§ THINGS TO DO
1: In the episode text, what happens to Chi Chi DeVayne's pearl necklace during the lip-sync contest?
2: Pick up the episode text after its last sentence and carry it forward.

§ TEXT BLOCK
++++
The episode originally aired on April 18, 2016.

During the lip-sync contest, Chi Chi DeVayne's pearl necklace breaks, sending beads across the stage.

=== Fashion ===
On the main stage, RuPaul wears a purple dress and a blonde wig. For the fashion show, Bob the Drag Queen wears a harlequin-inspired outfit with a blonde wig. Derrick Berry has a long white dress and a long dark wig. Naomi Smalls has a short black dress, tall black boots, and a short dark wig. Kim Chi wears a French clown-inspired outfit with a headpiece. Thorgy Thor wears black pants, a black hat, and a blonde wig. Chi Chi DeVayne has a white gown and a dark wig.

== Reception ==
Oliver Sava of The A.V. Club gave the episode a rating of 'B'. Charlie Grey included the main challenge in Queertys 2021 list of the show's five funniest political moments.
++++
(Stored items)
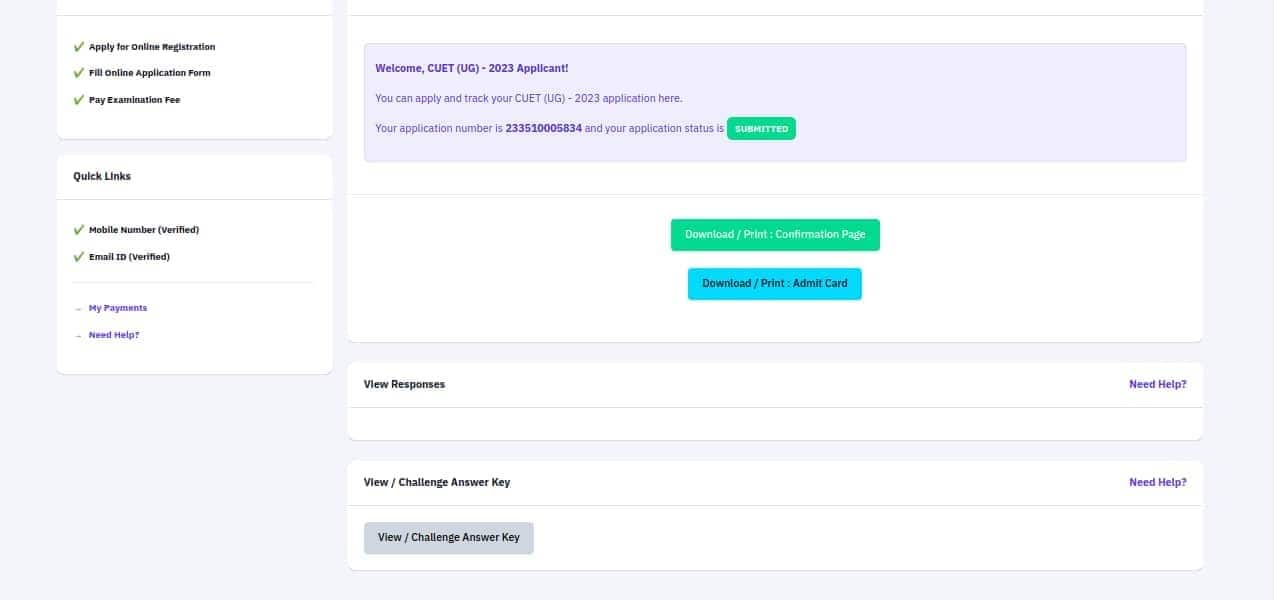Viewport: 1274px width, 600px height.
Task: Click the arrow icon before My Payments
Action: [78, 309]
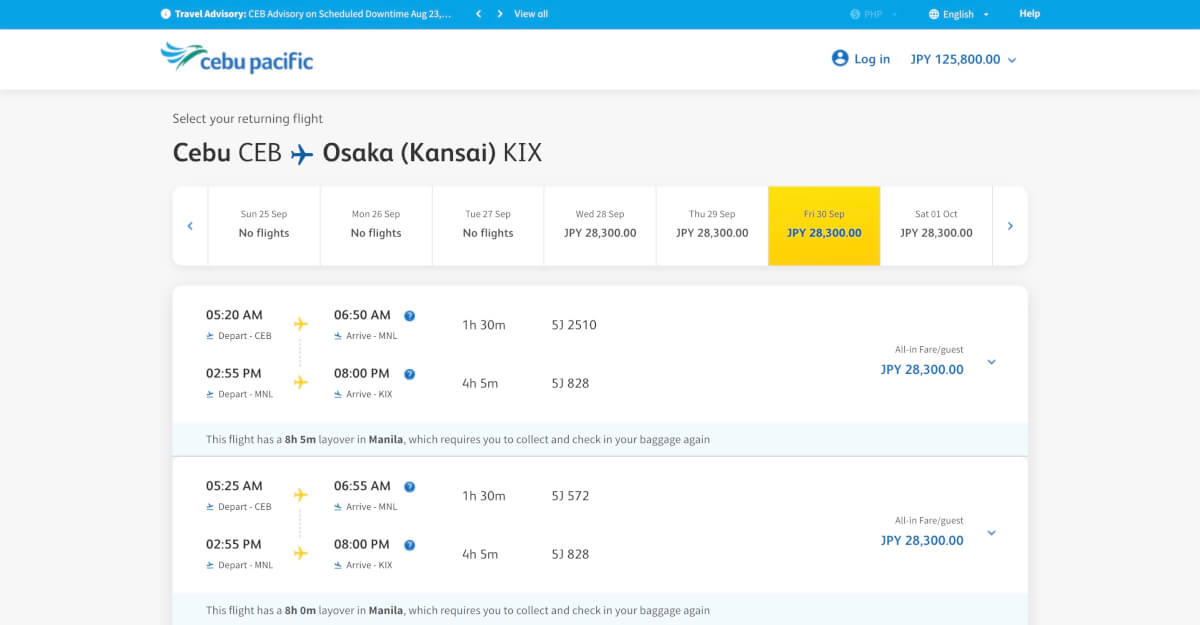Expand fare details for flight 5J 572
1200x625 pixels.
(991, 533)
++++
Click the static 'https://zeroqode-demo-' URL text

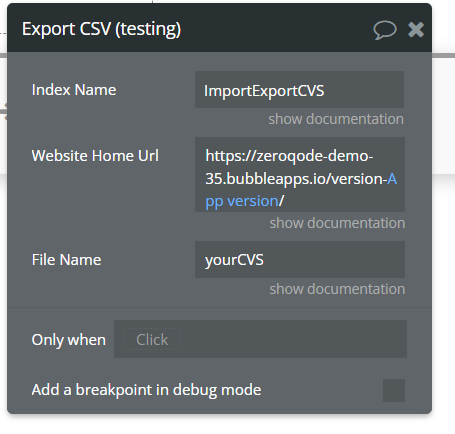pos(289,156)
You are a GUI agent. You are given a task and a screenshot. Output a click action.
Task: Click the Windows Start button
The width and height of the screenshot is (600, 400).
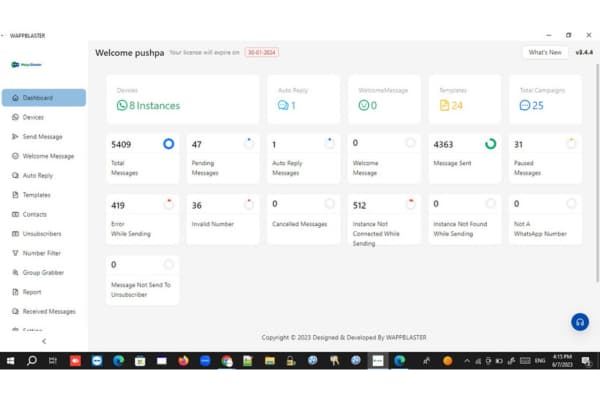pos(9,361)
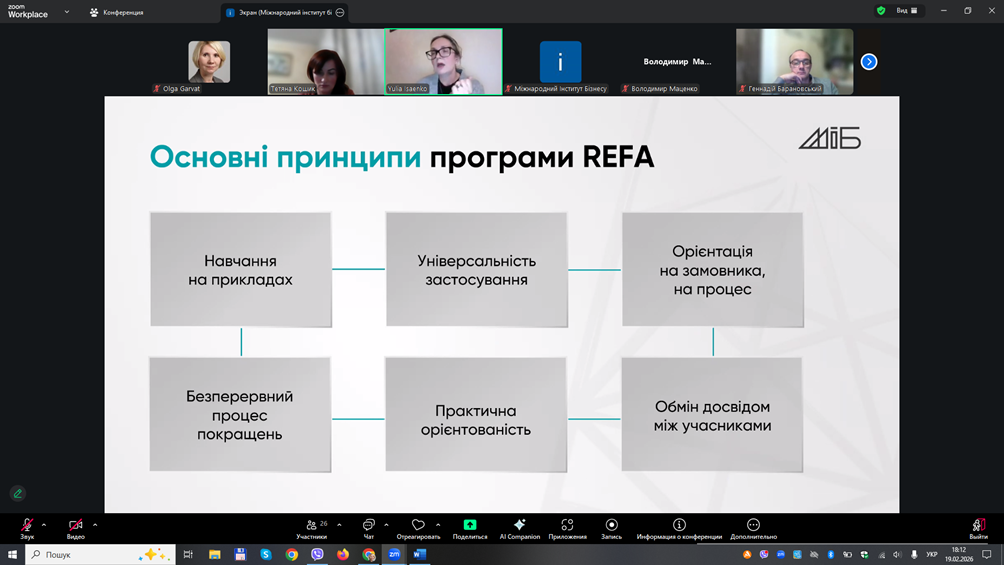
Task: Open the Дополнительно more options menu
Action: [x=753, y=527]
++++
§ EXERCISE RESULTS
1: It breaks and sends beads across the stage.

2:
The episode's lip-sync is considered among the show's by various media outlets, as well as by Drag Race contestant Angeria Paris VanMicheals. In Magazine said, "It was full of passion, and raw emotion. Chi Chi tore apart the cascading beads on the back of her dress, sending them flying all over the stage. The drama of it all was spectacular and will remain one of the most memorable lip syncs in the show's herstory." Billboard ranked the lip-sync thirteenth in 2018. In 2020, Christian Allaire of Vogue said Chi Chi DeVayne's performance "remains one of the best of the series", and BET said her performance was among her "iconic" moments on the show. Additionally, Joe Lynch of Billboard called the contest "unforgettable" and BBC said Chi Chi DeVayne's performance is " considered iconic in Drag Race history". Marcus Wratten of PinkNews called Chi Chi DeVayne's performance "show-stopping" in 2025.